Parents and pediatricians will often reach for antibiotics to treat middle-ear infections, strep throat, fevers and other common ailments of childhood. But new research suggests that doing so, and prescribing broad-spectrum antibiotics in particular, increases those children’s risk of obesity, at least in early childhood.

A new study finds that babies who got broad-spectrum antibiotics in their first two years of life, or who were prescribed four or more courses of antibiotics in that period, were more likely to be obese at some point between their second and fifth birthdays than were those who had taken no antibiotics, or who were treated with medications designed to target a narrow spectrum of disease-causing bacteria.

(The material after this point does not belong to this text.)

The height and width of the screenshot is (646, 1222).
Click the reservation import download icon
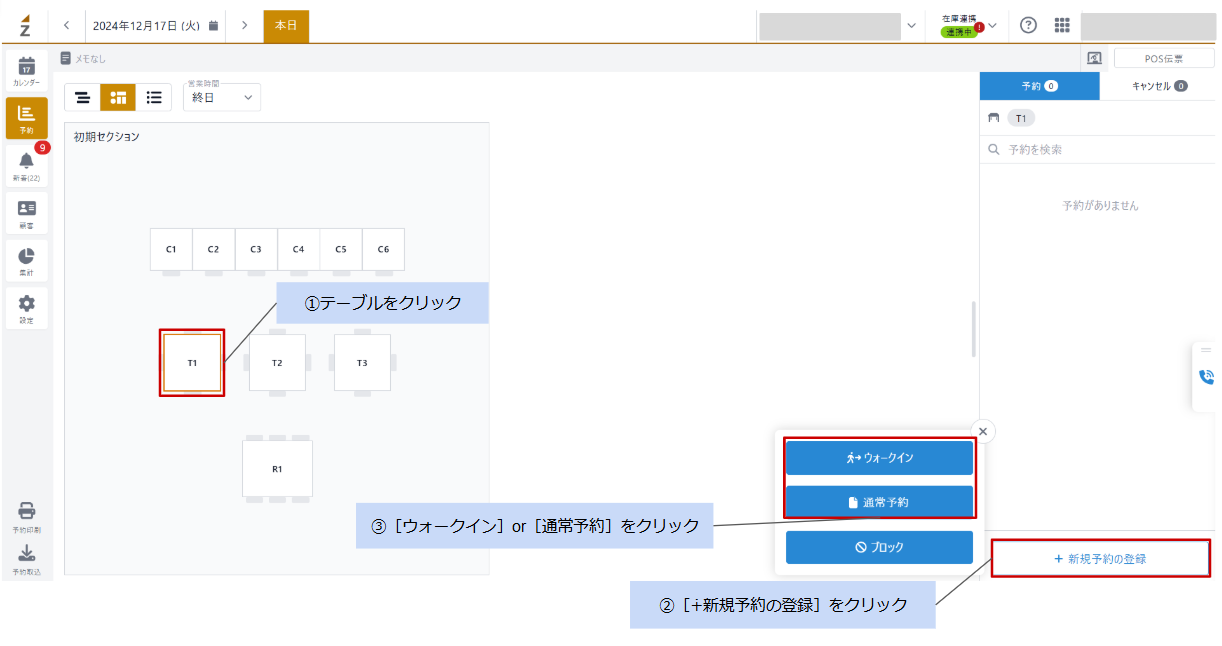pos(27,559)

Broad-spectrum antibiotics – including amoxicillin, tetracycline, streptomycin, moxifloxacin and ciprofloxacin – are intended for treatment of major systemic infections, in cases where the bacteria causing the illness has not been identified, or where a patient is under attack by a strain of bacteria resistant to standard antibiotics. While they can be highly effective, their antibiotic action is indiscriminate, and beneficial bacteria in the body are often killed off as collateral damage.

The latest study tapped the medical records of 64,580 babies and children in and around Philadelphia. It was published Monday in the journal JAMA Pediatrics.

The heightened risk of obesity linked to antibiotic use was not huge: Babies who got wide-spectrum antibiotics in their first two years were about 11 percent more likely to be obese between 2 and 5 than were those who got no such drugs. Babies who had four or more courses of any antibiotics in the first two years were also 11 percent more likely to be obese in early childhood than those who had had fewer exposures to antibiotics.

But among children who had four or more antibiotics prescriptions, including at least one wide-spectrum antibiotic, the risk of obesity rose to 17 percent.